I like local LLMs as much as the next person but the issue is that doesn’t scale the way companies need it to.
As a personal assistant? Sure, I agree. They’re useful at times. But as soon as you need multiple to run simultaneously you’re gonna hit resource issues.
What Oracle and others were banking on is that you have engineers and others running a lot of agents in parallel composing different things together. Or having one input that multiple serverside agents take and execute numerous tasks on. That’s something you can’t run on an individual machine right now. And with the way they currently work I don’t envision they will anytime soon.
vacuumflower@lemmy.sdf.org 19 hours ago
There are lightweight models as good as some heavier ones.

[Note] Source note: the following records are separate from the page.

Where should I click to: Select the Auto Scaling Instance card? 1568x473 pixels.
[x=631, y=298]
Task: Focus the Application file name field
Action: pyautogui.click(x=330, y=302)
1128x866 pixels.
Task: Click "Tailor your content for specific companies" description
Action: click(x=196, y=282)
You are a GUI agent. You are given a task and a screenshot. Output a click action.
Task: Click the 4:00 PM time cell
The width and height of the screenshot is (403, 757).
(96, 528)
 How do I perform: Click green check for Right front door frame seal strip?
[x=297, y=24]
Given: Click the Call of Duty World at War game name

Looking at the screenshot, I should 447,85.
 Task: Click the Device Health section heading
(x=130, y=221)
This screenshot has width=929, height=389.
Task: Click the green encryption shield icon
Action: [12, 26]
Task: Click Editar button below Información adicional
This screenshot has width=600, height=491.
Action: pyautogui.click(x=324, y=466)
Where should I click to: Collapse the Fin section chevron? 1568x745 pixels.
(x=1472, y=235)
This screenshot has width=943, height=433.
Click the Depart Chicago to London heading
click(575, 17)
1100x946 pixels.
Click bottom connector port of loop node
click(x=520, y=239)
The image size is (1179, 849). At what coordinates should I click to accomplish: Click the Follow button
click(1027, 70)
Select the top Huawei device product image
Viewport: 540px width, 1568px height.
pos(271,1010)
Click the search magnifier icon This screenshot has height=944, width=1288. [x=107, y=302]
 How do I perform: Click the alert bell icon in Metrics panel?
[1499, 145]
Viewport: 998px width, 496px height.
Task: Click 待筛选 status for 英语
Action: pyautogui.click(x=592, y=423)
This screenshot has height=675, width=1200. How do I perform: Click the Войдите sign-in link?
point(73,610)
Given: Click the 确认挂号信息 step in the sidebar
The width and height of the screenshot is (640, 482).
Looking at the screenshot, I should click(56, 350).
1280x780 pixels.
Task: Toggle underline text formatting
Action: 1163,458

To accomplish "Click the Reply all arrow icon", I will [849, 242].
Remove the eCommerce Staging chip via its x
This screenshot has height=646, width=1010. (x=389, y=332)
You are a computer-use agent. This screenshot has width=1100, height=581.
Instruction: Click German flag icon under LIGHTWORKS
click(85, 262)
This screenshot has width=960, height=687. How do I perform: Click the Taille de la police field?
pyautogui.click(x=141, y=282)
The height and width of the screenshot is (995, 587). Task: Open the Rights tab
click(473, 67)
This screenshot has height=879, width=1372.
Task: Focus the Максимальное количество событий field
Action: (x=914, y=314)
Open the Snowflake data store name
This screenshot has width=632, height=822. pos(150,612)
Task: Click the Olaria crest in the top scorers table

It’s a bit like Intel’s tick-tock advertised process. Heavy memory-hungry models are “tick”, but there’s “tock”- say, “lfm2.5-thinking” model, the light version, in the ollama repository seems almost as good as qwen3.5 for me, except it’s very lightweight and lightning-fast compared to that.
These things are being optimized. It’s just that in the market capture phase nobody bothered.
That they are not being used correctly - yeah, absolutely, my idea of their proper use is some graph-based system with each node being processed by a select LLM (or just piece of logic) with select set of tools and actions and choices available for each. A bit like ComfyUI, but something saner than a zoom-based web UI. Like MacOS Automator application, rather.